5 PS5-Details, die einem womöglich nicht aufgefallen sind

Während der PlayStation-5-Präsentation ließ Sony Bilderfluten über die Zuschauer hereinbrechen. Über 20 Spiele stellte der Konzern in Form grellbunter und lauter Trailer vor, ehe das finale Design der Konsole gelüftet wurde. Gut möglich, dass Ihnen dabei diese Details entgangen sind.

Lange mussten sich PlayStation-Fans und der Rest der Welt gedulden, ehe Sony die PlayStation 5 enthüllte. Was sich ihnen offenbarte, war eine Art Gegenentwurf zu Microsofts kantig-klobiger, aber auch schlichter Xbox Series X: ein futuristisch anmutendes Designschmuckstück in Weiß, mit vielen geschwungenen Linien, dessen schwarzer Kern - den über 20 gezeigten Spielen nach zu urteilen - mächtig viel Leistung verspricht. Weil die Optik jedoch polarisiert und das Netz zu viel Meme-Häme veranlasst hat, wären diese fünf Details beinahe untergegangen.

1. Größer ist besser?

Die PlayStation5 wird so ziemlich jede andere Konsole überragen. Zumindest, was ihre reine Größe betrifft. Der Reddit-User GREBO7 hat sich die Mühe gemacht, die Modelle aus drei Generationen Xbox und PlayStation miteinander zu vergleichen. Dabei zog er als Fixgröße die USB-A-Ports und Laufwerke heran, die sich in den letzten Jahren nicht verändert haben. Das Ergebnis ist eine beeindruckende Aneinanderreihung - und die Erkenntnis vieler PS5-Interessenten: Aufrecht passt das Ding nicht ins Wohnzimmer-Regal! In einem zweiten Schritt will GREBO7 sogar die Maße herausgefunden haben. Demnach kommt die PS5 auf eine Höhe von rund 45 Zentimeter, die Xbox Series X aufgrund der breiteren Quaderform nur auf 30 Zentimeter.

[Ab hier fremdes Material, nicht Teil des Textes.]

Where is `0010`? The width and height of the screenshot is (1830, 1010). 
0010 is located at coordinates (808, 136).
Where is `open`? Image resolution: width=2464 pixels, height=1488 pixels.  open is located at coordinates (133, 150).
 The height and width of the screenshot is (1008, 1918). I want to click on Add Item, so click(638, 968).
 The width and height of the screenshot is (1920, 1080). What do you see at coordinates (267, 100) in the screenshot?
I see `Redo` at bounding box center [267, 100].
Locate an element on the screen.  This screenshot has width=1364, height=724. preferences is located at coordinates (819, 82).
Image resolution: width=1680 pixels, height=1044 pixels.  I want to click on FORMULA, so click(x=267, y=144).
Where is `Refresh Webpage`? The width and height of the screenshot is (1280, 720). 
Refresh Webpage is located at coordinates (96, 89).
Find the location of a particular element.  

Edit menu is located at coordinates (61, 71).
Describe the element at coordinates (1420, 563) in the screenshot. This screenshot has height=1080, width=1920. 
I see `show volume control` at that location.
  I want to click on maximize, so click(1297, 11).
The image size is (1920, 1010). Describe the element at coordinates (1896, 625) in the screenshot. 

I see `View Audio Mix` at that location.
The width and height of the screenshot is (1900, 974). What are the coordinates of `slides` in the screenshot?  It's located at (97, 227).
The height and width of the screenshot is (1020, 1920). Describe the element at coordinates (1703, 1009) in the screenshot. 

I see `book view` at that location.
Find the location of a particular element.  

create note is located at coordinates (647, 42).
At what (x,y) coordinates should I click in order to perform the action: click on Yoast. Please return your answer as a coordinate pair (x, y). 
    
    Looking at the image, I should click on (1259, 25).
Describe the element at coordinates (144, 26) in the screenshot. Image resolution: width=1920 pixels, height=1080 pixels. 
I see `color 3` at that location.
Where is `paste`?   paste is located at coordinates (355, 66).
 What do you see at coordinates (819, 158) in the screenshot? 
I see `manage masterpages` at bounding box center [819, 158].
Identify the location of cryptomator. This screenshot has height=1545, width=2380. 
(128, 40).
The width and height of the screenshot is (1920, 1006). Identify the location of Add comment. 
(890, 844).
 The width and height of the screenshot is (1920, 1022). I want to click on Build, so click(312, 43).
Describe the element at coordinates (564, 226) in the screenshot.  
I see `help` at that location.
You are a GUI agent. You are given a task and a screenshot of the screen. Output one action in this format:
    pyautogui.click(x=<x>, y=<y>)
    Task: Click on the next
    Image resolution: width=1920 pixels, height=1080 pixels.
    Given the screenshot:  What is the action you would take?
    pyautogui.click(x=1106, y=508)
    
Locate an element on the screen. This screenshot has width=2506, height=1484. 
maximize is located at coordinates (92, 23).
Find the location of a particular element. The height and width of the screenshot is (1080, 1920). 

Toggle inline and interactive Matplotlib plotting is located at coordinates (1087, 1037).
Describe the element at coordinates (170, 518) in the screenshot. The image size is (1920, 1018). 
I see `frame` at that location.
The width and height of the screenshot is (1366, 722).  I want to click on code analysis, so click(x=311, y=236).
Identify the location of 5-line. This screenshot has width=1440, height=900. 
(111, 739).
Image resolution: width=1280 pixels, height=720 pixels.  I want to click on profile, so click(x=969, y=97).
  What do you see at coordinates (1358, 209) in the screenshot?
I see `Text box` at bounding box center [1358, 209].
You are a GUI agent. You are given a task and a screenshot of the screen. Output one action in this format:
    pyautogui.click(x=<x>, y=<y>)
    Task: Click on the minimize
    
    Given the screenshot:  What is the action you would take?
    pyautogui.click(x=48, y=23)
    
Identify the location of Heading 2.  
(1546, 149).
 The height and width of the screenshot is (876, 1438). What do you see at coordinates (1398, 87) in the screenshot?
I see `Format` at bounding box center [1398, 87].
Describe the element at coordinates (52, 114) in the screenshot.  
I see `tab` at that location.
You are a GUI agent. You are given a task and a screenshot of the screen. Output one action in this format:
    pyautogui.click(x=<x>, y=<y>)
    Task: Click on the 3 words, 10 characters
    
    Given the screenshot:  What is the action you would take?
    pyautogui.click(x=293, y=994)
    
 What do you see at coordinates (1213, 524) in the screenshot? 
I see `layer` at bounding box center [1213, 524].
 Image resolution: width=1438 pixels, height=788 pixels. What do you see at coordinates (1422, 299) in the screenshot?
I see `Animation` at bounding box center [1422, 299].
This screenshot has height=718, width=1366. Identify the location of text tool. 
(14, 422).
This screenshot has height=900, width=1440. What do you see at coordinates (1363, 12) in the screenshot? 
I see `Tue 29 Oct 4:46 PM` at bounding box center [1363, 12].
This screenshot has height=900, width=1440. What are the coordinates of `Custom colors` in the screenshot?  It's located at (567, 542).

2. Die PS5 lässt sich flachlegen

Zum Glück muss die PS5 nicht zwingend wie ein weiß-schwarzer Riese stehen. Sie funktioniert auch liegend, wobei das Laufwerk-Bäuchlein, das der Konsole viel Häme im Netz eingebracht hat, nach unten weist.

3. Die Anschlüsse

Wer genau hinschaut, findet auf der Gerätefront nicht nur USB-A-Ports, sondern auch einen modernen USB-C-Anschluss. Damit ist die Konsole sowohl für alte als auch neue Peripherie-Geräte bestens gerüstet. Über den USB-C-Port könnte aufgrund der hohen Datenrate womöglich eine externe Festplatte angesteckt werden. Oder gar ein Nachfolgemodell der PlayStation-VR-Brille. Vielleicht finden darüber vorerst auch nur die zumindest bereits angekündigte HD Kamera, die Doppel-Ladestation für die DualSense-Controller sowie einzelne Gamepads Anschluss. Bilder von der Rückseite der Konsole gibt es noch keine.

4. Zeichen und Wunder

Mehr als nur Symbolpolitik, sondern eher eine Liebeserklärung an die Fans, die solche Details zu schätzen wissen: Wer ganz genau hinschaut, entdeckt auf manchen Peripherie-Geräten wie den DualSense-Controllern und an den Innenseiten der weißen Konsolenhülle jede Menge Kreise, Quadrate, Dreiecke und X-e - seit jeher die typische Tastenbelegung der Gamepads. Man muss auf den veröffentlichten Bildern schon sehr nahe ranzoomen, um das zu erkennen. Ein Wunder, dass es aufgefallen ist.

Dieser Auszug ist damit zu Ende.